Composition of ethics committee
Relevant research expertise was considered important including “people that have done research before, so like they know what they’re doing and what they need to do” (Interview 6) and “someone who knew about the area of research to work out whether it was feasible or not” (Interview 32).
I think probably like judges to be honest actually. Cos obviously they make quite good judgements (laughs). Not all the time but sometimes they do, um perhaps doctors and stuff because you know I guess they know stuff that was important about research and stuff that’s important.

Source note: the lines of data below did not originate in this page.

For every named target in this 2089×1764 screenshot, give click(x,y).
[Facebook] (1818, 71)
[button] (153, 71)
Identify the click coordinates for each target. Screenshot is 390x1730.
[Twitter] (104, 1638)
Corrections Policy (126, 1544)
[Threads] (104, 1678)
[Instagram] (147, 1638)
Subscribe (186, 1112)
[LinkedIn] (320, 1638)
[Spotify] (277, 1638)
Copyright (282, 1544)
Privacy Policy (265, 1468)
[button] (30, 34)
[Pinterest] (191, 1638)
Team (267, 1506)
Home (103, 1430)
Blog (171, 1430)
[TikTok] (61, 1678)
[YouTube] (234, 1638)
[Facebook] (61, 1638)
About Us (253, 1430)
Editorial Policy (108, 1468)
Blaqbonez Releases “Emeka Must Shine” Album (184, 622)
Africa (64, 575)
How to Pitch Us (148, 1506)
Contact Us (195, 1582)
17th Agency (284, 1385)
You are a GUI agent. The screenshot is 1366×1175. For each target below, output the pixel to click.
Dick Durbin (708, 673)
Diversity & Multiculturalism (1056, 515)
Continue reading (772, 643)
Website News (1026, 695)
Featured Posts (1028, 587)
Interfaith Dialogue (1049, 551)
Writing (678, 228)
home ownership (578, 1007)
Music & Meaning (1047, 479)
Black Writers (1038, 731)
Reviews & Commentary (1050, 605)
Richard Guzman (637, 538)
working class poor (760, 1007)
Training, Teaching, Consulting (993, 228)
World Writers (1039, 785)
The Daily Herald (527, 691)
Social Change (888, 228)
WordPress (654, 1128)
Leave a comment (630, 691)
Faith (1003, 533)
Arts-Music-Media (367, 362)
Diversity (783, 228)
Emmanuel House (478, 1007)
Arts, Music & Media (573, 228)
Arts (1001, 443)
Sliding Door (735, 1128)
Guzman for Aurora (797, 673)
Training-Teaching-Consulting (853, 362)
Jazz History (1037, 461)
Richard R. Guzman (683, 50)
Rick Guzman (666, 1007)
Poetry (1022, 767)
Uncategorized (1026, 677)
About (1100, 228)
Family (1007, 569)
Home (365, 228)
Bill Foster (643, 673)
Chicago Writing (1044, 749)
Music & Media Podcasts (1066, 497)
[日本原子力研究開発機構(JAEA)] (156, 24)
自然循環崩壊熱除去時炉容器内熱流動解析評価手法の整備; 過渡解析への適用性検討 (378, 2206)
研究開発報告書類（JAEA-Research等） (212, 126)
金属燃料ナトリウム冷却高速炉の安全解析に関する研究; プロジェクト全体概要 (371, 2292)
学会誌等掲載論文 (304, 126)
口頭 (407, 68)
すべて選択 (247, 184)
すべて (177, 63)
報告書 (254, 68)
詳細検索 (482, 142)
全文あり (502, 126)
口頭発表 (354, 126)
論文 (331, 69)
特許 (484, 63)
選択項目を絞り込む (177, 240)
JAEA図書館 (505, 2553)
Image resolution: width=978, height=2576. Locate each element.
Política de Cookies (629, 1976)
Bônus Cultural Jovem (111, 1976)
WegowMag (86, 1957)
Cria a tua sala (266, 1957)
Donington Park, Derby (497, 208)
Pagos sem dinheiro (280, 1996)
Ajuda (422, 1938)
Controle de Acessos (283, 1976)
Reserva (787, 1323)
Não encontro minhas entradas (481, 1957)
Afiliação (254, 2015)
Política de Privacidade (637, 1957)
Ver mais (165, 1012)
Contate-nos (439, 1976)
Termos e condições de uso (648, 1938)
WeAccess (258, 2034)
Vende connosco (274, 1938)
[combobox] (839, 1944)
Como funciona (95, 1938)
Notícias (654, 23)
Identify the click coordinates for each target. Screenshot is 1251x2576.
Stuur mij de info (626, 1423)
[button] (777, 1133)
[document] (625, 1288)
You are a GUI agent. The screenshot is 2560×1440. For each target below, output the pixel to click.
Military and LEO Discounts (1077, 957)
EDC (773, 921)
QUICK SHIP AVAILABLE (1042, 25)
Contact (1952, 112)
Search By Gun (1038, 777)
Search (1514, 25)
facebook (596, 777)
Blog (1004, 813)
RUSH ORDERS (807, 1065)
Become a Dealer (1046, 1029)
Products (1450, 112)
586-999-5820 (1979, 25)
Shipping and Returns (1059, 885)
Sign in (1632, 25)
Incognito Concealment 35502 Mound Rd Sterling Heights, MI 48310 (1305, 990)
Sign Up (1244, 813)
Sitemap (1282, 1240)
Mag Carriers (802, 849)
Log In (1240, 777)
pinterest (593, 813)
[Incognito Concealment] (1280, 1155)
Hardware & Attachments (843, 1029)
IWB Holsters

Maybe, you know, a police person should be on there because again with like you know safety-ness and stuff, they’d know about that … and maybe like accountants and stuff cos you know they seem to be everywhere so they’re quite important. (Interview 1)
Other experts included: “doctors, psychologists” (interview 14); “a government official maybe, just for like ‘Is it right with what the government wants to be doing right now?’ sort of thing” (Interview 38); “a legal representative” (Interview 15); “human rights person” (Interview 44), and; “philosophers” (Interview 11). This mixture of expertise was described by one participant as “a group of geeks basically (laughs)” (Interview 26).
Balance and representation
I’m thinking there’d be possibly some representatives from just any job, any sort of people maybe, just to say how they’d feel if they were being asked those questions because a scientist will have a vested interest in whether or not some research will go through won’t they? So you’d need um, all sorts of people really. Lots of people who know what this is about, you know, scientists, researchers themselves, ethics people but also some people who wouldn’t really have a particular interest either way. (Interview 11)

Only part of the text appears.